Mechanism of β4 Subunit Modulation of BK Channels

Large-conductance (BK-type) Ca ²⁺-activated potassium channels are activated by membrane depolarization and cytoplasmic Ca ²⁺. BK channels are expressed in a broad variety of cells and have a corresponding diversity in properties. Underlying much of the functional diversity is a family of four tissue-specific accessory subunits (β1–β4). Biophysical characterization has shown that the β4 subunit confers properties of the so-called “type II” BK channel isotypes seen in brain. These properties include slow gating kinetics and resistance to iberiotoxin and charybdotoxin blockade. In addition, the β4 subunit reduces the apparent voltage sensitivity of channel activation and has complex effects on apparent Ca ²⁺ sensitivity. Specifically, channel activity at low Ca ²⁺ is inhibited, while at high Ca ²⁺, activity is enhanced.

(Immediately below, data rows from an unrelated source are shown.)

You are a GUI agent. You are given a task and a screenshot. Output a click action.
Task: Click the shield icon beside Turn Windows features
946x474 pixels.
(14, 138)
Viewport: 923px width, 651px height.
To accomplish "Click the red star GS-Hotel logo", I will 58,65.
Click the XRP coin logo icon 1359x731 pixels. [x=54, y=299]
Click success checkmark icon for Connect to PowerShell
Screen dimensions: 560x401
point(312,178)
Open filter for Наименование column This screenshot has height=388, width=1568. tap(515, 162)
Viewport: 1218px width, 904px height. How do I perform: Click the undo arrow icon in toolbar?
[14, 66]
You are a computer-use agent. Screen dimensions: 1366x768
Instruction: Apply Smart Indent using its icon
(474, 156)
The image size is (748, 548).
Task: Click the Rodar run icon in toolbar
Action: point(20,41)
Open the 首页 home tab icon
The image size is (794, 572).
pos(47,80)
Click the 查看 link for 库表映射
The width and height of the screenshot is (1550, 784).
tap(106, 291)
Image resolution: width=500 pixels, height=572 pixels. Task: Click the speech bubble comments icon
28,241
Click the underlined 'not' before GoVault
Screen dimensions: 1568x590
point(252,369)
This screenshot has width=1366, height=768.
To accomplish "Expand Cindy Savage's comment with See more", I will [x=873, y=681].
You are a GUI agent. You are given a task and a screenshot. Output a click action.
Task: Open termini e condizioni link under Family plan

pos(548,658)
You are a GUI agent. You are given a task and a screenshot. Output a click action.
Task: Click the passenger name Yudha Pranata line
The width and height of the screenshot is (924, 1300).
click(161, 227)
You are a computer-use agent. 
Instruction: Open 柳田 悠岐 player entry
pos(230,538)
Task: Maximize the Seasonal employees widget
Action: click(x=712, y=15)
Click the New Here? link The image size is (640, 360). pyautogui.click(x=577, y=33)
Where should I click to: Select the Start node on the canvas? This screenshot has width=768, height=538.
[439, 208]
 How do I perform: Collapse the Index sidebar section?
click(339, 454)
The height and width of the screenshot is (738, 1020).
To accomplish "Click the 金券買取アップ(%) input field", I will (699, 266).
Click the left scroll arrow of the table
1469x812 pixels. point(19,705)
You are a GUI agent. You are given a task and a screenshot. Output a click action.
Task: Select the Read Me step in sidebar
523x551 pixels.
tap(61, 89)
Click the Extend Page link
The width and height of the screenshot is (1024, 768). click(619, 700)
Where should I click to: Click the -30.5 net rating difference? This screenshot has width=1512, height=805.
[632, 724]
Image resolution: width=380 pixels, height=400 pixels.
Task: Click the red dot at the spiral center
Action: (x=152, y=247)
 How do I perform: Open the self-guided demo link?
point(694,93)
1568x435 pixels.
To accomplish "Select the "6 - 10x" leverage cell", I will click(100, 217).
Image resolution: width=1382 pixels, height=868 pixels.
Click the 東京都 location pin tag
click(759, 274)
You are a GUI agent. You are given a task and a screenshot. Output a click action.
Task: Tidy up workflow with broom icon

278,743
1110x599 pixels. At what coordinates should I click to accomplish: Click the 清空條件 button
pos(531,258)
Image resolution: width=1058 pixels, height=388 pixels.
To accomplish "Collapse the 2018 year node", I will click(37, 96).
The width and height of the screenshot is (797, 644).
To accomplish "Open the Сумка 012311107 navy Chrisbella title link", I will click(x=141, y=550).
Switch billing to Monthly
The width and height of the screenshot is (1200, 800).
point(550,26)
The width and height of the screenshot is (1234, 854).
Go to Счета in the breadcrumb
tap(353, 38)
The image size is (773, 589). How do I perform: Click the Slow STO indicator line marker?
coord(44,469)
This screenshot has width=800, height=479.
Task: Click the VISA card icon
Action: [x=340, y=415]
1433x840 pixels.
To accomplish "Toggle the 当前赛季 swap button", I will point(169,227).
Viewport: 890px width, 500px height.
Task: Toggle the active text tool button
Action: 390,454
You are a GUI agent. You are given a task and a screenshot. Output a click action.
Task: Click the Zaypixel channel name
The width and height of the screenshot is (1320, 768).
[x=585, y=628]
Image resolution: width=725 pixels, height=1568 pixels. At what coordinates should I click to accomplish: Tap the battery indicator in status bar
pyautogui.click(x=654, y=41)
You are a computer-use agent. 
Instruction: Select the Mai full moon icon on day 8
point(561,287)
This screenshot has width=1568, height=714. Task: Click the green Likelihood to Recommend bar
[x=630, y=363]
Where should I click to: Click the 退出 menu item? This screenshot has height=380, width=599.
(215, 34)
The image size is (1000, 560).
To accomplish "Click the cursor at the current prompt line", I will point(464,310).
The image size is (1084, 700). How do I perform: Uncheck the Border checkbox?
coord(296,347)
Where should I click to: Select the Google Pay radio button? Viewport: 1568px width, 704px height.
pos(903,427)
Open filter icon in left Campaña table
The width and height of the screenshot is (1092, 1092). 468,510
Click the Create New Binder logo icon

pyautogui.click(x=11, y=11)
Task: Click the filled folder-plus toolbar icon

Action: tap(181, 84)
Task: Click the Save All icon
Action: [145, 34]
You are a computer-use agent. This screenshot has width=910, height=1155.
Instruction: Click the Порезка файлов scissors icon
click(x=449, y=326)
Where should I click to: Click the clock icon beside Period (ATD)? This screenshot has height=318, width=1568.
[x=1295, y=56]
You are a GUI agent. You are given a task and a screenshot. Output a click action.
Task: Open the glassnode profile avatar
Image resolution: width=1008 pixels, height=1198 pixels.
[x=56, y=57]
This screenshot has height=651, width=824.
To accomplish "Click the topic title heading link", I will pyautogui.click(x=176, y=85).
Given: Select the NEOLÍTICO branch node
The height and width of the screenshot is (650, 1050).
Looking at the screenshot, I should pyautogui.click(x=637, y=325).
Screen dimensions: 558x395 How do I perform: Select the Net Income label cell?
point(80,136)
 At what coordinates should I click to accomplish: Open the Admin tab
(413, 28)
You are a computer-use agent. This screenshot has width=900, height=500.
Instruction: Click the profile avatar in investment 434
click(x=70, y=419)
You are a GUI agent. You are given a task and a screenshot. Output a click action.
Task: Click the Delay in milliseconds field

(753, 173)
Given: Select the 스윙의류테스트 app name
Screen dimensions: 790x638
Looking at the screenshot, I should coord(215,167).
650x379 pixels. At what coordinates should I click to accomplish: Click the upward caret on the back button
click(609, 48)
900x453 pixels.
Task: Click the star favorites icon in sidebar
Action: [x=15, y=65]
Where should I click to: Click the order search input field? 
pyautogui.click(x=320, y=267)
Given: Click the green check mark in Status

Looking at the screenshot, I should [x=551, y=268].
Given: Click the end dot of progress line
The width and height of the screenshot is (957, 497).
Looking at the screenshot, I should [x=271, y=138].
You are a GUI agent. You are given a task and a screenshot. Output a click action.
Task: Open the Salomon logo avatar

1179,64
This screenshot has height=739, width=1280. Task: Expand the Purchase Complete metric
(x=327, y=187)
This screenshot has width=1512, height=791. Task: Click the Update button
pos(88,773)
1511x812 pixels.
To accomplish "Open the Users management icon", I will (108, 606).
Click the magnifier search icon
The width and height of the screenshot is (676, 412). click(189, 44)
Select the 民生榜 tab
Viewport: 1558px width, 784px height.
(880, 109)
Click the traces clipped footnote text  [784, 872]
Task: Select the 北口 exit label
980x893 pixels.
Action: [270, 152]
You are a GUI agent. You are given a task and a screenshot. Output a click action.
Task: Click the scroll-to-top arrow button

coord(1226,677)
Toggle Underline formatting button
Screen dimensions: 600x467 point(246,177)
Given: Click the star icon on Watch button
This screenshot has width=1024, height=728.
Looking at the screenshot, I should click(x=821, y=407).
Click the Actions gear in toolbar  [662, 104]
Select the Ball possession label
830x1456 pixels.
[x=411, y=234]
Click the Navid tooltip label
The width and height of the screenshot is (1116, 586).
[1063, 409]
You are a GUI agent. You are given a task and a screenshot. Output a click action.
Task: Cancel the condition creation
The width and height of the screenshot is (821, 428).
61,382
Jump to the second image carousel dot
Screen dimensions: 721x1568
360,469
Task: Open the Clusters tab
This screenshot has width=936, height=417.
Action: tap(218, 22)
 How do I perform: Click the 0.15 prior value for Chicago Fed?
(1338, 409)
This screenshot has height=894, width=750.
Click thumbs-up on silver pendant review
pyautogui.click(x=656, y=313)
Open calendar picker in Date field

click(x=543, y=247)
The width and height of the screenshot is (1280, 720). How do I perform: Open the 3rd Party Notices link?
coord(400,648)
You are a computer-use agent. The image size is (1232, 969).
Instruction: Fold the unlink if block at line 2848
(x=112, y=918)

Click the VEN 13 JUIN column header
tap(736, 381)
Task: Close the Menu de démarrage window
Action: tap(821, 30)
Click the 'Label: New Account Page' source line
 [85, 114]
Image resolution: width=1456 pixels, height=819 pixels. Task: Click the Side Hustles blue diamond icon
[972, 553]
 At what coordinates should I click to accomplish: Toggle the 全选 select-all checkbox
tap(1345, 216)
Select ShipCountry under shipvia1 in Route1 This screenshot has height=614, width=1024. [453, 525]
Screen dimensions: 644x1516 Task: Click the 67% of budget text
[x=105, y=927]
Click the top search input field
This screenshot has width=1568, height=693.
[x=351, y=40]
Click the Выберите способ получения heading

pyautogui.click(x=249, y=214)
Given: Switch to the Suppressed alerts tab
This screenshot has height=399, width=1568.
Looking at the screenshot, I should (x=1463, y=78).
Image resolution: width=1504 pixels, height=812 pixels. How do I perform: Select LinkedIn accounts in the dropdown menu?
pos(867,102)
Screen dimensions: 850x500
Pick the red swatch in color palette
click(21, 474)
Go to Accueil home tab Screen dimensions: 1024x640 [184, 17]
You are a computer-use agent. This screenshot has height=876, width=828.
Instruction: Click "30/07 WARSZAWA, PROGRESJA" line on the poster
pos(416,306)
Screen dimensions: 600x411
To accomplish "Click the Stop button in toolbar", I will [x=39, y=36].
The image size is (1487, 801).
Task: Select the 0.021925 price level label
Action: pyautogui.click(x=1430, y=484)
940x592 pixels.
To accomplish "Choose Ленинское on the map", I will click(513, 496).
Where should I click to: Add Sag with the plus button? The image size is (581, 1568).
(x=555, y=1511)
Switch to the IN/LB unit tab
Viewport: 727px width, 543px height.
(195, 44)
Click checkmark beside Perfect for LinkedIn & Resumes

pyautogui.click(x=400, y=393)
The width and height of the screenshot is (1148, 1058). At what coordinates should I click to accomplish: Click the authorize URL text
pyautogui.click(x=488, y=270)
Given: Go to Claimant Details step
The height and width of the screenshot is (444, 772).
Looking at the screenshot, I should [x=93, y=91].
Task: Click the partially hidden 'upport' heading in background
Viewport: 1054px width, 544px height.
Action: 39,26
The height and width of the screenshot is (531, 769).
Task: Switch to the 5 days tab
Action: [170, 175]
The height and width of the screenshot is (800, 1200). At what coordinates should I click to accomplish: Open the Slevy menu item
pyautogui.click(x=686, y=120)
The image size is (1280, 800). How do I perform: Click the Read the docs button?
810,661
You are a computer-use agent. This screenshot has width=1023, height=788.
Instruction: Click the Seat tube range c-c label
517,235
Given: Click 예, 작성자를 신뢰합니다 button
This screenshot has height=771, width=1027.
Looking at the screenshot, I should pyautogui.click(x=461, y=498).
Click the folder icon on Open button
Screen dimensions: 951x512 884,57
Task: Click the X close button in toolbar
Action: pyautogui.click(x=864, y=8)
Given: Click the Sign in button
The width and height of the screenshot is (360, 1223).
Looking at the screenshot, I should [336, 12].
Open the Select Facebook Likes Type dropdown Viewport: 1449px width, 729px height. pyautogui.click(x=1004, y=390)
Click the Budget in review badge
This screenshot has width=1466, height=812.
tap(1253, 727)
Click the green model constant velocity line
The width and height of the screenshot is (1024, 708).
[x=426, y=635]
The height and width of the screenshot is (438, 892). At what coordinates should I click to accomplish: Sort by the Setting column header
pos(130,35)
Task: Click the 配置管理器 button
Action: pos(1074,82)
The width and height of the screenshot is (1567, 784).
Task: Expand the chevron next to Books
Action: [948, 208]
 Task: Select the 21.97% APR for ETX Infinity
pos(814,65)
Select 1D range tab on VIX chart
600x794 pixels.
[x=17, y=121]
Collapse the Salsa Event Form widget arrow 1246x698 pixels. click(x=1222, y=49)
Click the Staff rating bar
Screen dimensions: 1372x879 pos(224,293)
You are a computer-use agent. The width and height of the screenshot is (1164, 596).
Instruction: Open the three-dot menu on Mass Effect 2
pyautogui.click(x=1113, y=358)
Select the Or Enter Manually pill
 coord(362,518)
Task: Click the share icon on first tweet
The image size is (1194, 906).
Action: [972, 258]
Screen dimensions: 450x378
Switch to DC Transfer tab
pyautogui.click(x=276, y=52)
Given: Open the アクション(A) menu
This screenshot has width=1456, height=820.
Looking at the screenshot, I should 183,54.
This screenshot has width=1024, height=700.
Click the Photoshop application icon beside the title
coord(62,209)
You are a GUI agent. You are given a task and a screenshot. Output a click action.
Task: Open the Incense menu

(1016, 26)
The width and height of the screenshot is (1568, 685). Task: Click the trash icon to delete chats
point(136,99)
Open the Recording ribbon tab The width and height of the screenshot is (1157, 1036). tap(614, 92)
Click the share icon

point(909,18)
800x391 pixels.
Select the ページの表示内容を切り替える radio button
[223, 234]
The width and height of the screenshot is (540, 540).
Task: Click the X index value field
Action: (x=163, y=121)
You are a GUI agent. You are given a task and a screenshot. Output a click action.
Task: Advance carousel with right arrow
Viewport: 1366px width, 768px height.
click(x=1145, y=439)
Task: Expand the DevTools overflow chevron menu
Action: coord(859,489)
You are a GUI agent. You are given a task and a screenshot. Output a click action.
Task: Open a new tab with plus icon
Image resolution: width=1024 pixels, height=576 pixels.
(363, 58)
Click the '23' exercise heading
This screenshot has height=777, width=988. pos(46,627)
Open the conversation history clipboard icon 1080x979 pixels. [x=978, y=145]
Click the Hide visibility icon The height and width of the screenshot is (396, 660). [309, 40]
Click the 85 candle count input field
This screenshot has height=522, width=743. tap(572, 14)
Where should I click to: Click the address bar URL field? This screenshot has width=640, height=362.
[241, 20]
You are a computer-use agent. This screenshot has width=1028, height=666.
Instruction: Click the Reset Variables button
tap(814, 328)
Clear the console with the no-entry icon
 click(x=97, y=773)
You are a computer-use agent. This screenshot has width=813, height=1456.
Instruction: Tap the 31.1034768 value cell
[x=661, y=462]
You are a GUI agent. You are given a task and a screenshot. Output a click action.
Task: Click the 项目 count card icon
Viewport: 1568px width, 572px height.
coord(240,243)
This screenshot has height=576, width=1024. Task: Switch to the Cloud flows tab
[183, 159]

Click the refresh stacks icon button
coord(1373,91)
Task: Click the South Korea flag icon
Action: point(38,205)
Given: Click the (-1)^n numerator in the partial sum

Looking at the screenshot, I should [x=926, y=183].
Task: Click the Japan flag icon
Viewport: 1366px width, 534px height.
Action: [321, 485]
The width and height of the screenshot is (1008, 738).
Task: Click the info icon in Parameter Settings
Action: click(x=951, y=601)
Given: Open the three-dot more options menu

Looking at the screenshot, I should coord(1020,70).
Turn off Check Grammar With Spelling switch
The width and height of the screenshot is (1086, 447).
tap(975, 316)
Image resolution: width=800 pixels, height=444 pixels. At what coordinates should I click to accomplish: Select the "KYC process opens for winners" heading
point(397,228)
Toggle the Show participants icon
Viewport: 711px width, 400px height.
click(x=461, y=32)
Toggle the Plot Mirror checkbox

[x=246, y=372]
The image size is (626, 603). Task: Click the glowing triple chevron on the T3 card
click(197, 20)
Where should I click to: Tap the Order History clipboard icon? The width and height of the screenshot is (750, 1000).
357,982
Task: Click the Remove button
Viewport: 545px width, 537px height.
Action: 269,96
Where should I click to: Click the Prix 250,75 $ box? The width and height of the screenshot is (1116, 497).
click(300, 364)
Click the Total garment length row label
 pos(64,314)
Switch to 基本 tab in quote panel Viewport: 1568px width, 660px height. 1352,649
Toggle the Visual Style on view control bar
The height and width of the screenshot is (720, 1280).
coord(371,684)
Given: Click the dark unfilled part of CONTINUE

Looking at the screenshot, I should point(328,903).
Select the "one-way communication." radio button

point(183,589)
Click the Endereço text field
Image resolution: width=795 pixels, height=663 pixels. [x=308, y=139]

The goal of this study is to understand the mechanism underlying β4 subunit action in the context of a dual allosteric model for BK channel gating. We observed that β4's most profound effect is a decrease in P _o (at least 11-fold) in the absence of calcium binding and voltage sensor activation. However, β4 promotes channel opening by increasing voltage dependence of P _o-V relations at negative membrane potentials. In the context of the dual allosteric model for BK channels, we find these properties are explained by distinct and opposing actions of β4 on BK channels. β4 reduces channel opening by decreasing the intrinsic gating equilibrium (L ₀), and decreasing the allosteric coupling between calcium binding and voltage sensor activation (E). However, β4 has a compensatory effect on channel opening following depolarization by shifting open channel voltage sensor activation (Vh _o) to more negative membrane potentials. The consequence is that β4 causes a net positive shift of the G-V relationship (relative to α subunit alone) at low calcium. At higher calcium, the contribution by Vh _o and an increase in allosteric coupling to Ca ²⁺ binding (C) promotes a negative G-V shift of α+β4 channels as compared to α subunits alone. This manner of modulation predicts that type II BK channels are downregulated by β4 at resting voltages through effects on L ₀. However, β4 confers a compensatory effect on voltage sensor activation that increases channel opening during depolarization.